New channel could be home to Inuit game shows, soap operas, says executive
Inuit TV premiers on Shaw Direct with 10 hours of programming per day.
When Tom Mcleod visited his home in Aklavik, Northwest Territories, a few years ago, his niece wanted to watch a specific television program with him.
It was an episode of the Inuit TV show Tamapta dating back to 1985, featuring her late grandfather.
So they streamed it, and ran up their internet bill after a couple of views.
Yet again, Mcleod said, he was reminded of the barriers Inuit hit when trying to watch culturally relevant TV shows in their own language.
“That’s just a microcosm of Inuit wanting to watch Inuit television but it being inaccessible,” Mcleod said in an interview.
“[That’s why] I think having [this content] available on broadcast is so important.”
Now, Mcleod is working as Inuit TV’s co-CEO, delivering programming for Inuit across Alaska, the Inuvialuit Settlement Region, Nunavut, Nunavik, Nunatsiavut and Greenland.
The network launched on Shaw Direct’s channel 268 on May 2. Later this summer, it will be available online at Taku.tv, as well as a smartphone app by the same name.
During the first week, Inuit TV had about 10 hours of programming each day, but will eventually move to 24 hours.
Much of the first week’s content originated in the Inuvialuit Region, Greenland and Nunavut.
“It was really wonderful to see my language and my people represented on television,” Mcleod said.
Nunavut programming included a play called Kiviuq as well as a documentary called Unipkaaqtut, which means “passion for the language” in Inuinnaqtun.
Inuit TV also aired a show about special places in the western Arctic called Uumatimnin, and Iglaq, a children’s language learning show.
Mcleod said his vision for the network is to give Inuit a space where they can create content in their own language. He said he wants people to be able to hear and learn their own dialects.
This includes having programming in several Inuktut languages, including Inuktitut, Inuinnaqtun, Inupiatun, Inuvialuktun, Inutitut, and Kalaallisut.
“I would really love to be a space where Inuit can say, I want to make a game show, or I want to make a soap opera,” Mcleod said.
There is no process right now for Inuit to pitch their ideas to the network, but that’s something Mcleod and his team are working on.
The network is also looking at getting a channel on Bell and the Arctic Co-op cable network to reach a larger audience.
“I’ve heard from some folks that they feel sort of distanced from their culture, not being able to be involved or have access to this sort of television service,” he said. “I’m hoping that we’ll be able to reach the whole of the North very soon.

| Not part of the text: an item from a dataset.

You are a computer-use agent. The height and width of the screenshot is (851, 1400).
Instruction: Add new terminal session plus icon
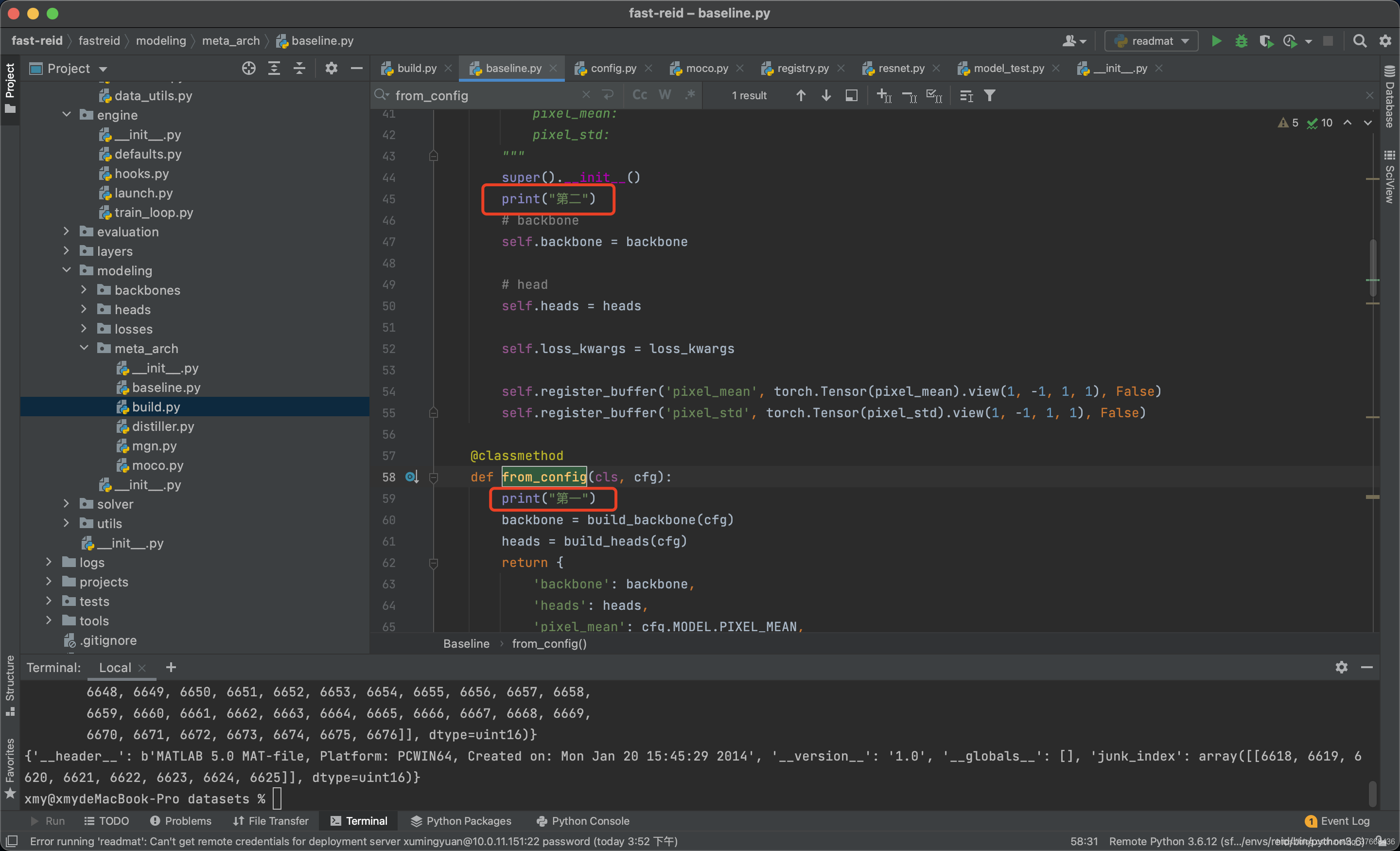tap(171, 667)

Uvagut TV’s executive director, Lucy Tulugarjuk, said in a statement that the new channel is a “ringing endorsement that Canada needs to embrace and support multiple platforms of Indigenous content.”
Uvagut TV is a round-the-clock broadcast on Shaw Direct, Arctic Co-Op Cable in Nunavut and the territories and FCNQ in Nunavik. It launched last year.
The two networks have a “really wonderful relationship,” Mcleod said, adding that he went on Uvagut TV to promote his channel’s launch.
“Having multiple Inuit broadcasters can only be a good thing,” he said.
“I want to have space for Inuit to make whatever they want to make. Having that space in 48 hours instead of 24 could go a long way to more Inuit being able to do what they want to do.”
Central to Mcleod’s dream of seeing more Inuit on TV comes from his uncle, who used to watch all of the Inuit shows he could find on the Aboriginal Peoples Television Network, even if they weren’t in his language.
“He used to say, ‘I don’t always know what they’re saying, but when they laugh, I laugh and everybody has a good time,’” Mcleod said.
“Seeing people like him on television was enough that he was just happy to be there.”